Why do we feed the target sentence to the model during transformers training? Going through the famous notebook: Annotated transformers to be found here, I noticed that during the training, the model is fed the target sentence.
If the model is fed the target sentence from the get go, what would the model be learning ?
 A: A transformer is a generative model. The goal of all generative models is to learn the probability distribution of the data (in this case, natural language sentences).
To say "the model is fed the target sentence" isn't technically wrong, but it can be confusing. Instead, think of a generative model as a box with the following abilities*:

*

*You can give it a piece of data (a sentence) and ask how probable that sentence is.

*You can ask it to give you a sentence randomly sampled from the distribution it models.

Some special types of generative models, including transformers, also have the following property:


*You can sample certain conditionals of the modeled distribution -- for example, sampling the rest of a sentence given the first few words.

Some tutorials on natural language models talk about "predicting the next word" -- what this refers to is just (3).
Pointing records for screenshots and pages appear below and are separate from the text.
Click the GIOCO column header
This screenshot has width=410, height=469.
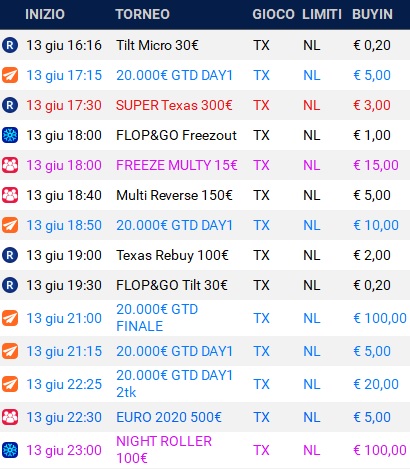[x=273, y=14]
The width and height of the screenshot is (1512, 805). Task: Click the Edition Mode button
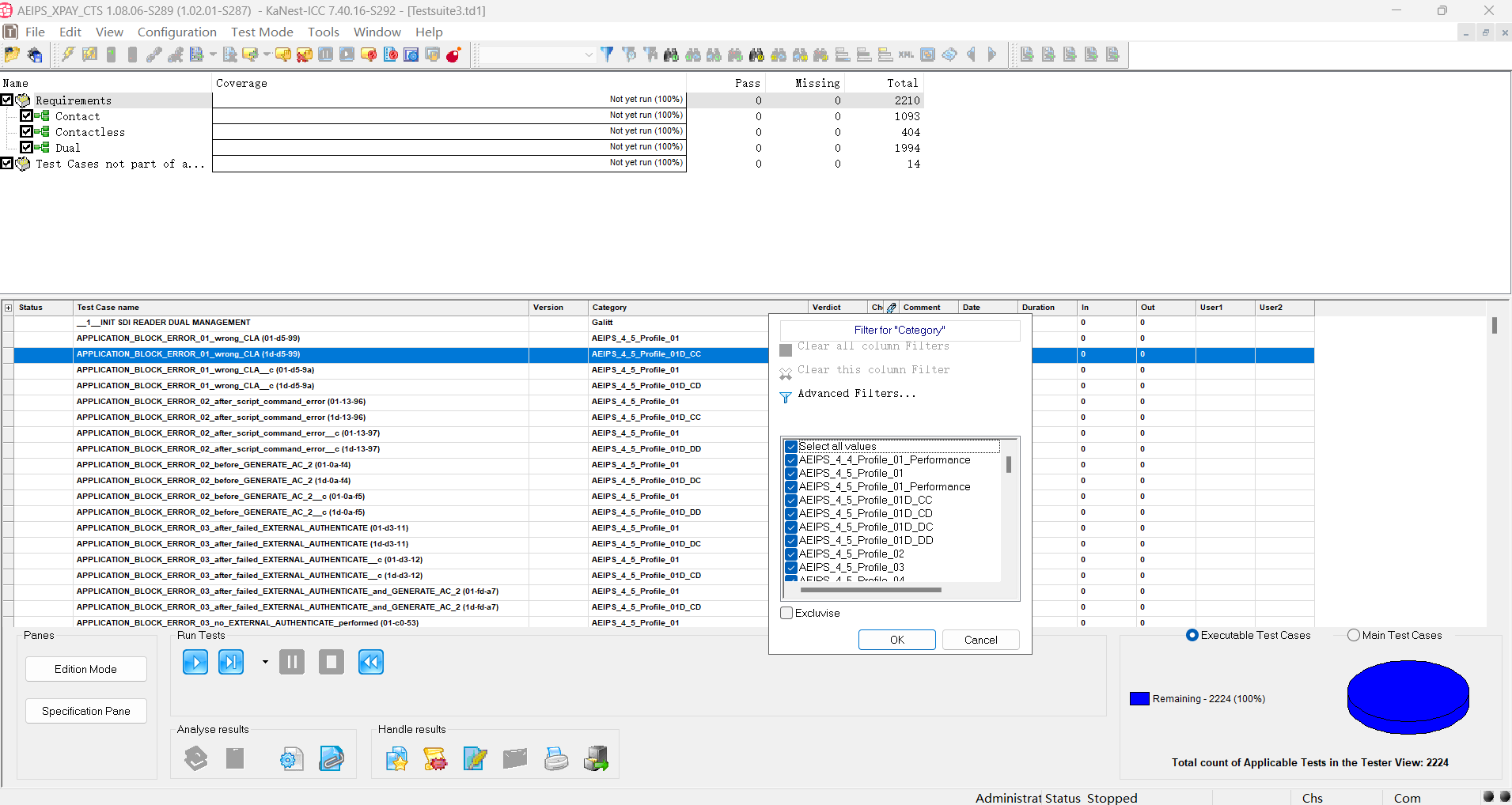(85, 669)
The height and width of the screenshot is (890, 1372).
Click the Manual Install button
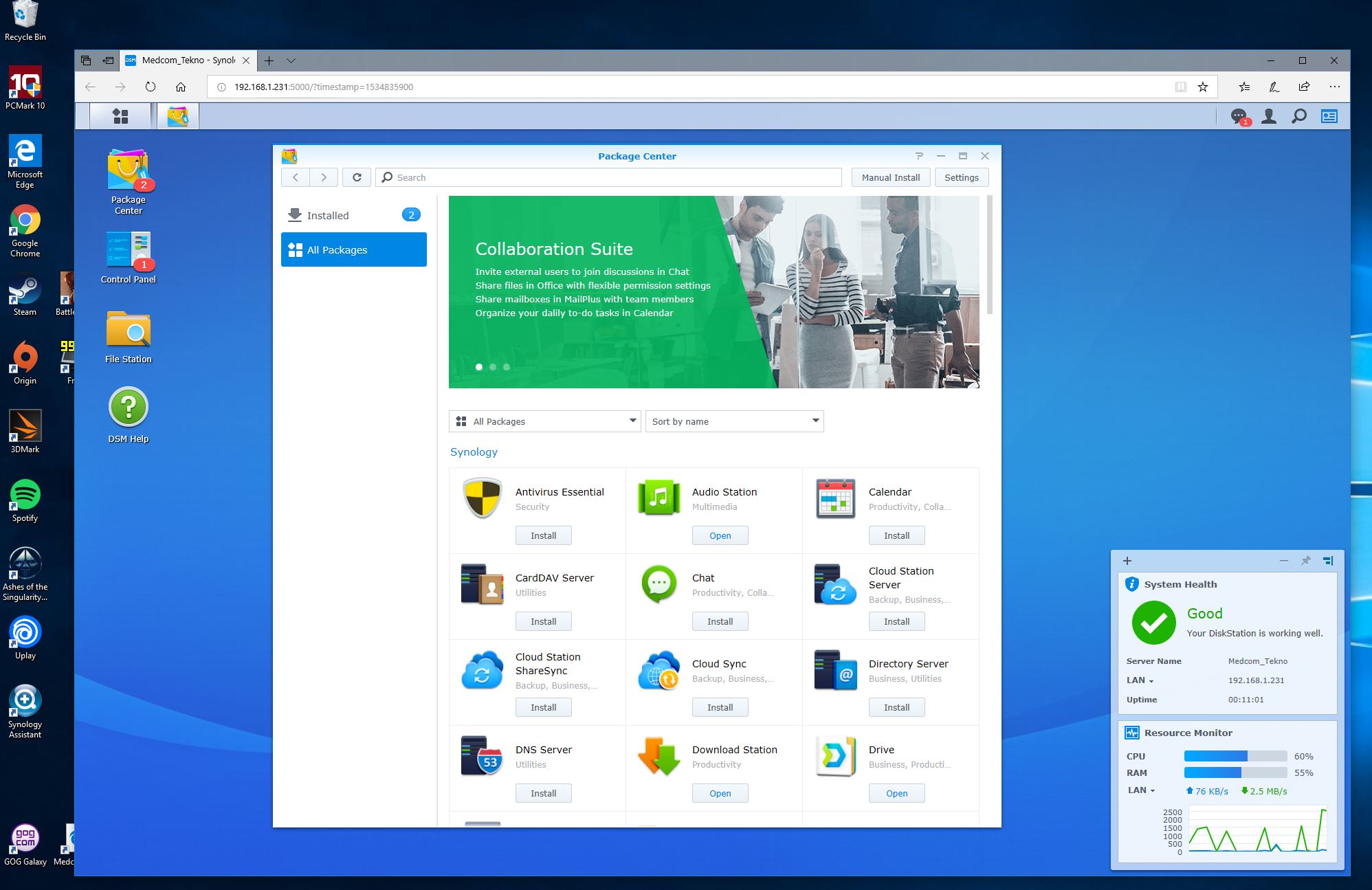(890, 177)
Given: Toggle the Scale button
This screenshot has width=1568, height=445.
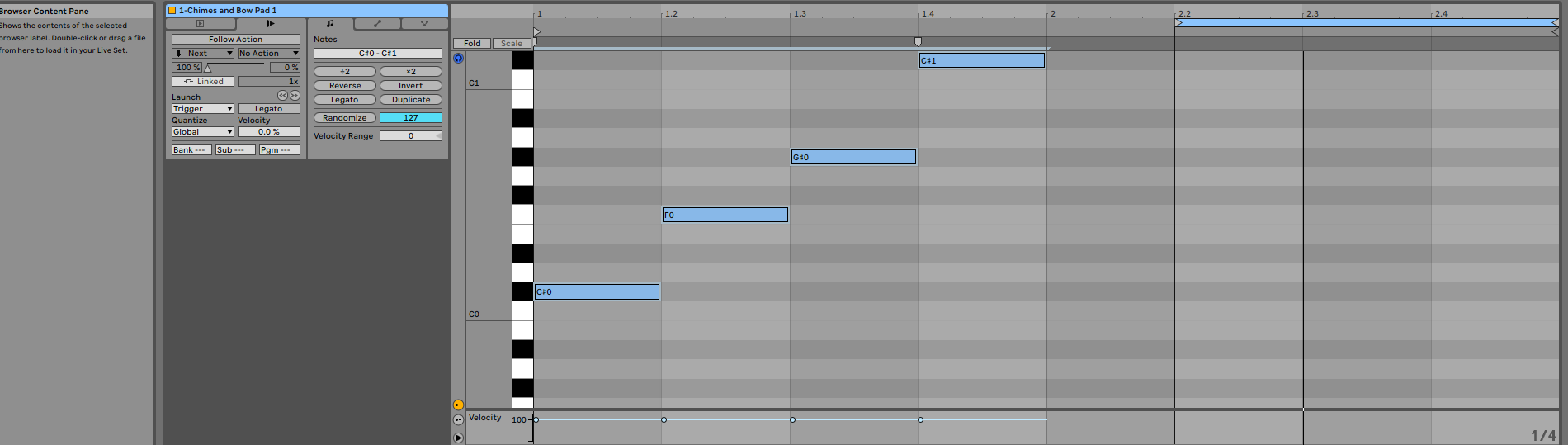Looking at the screenshot, I should point(512,43).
While it's an easy way to think about it -- especially coming from supervised models -- it often creates confusion if you try to draw too many analogies between this and supervised learning. I would focus more on understanding how the model does (1) aka "training" and (2) aka "inference" or "sampling".

*Of course sampling or computing the (normalized) probability is not always tractable or cheap. Though at least an approximation or proxy is often used.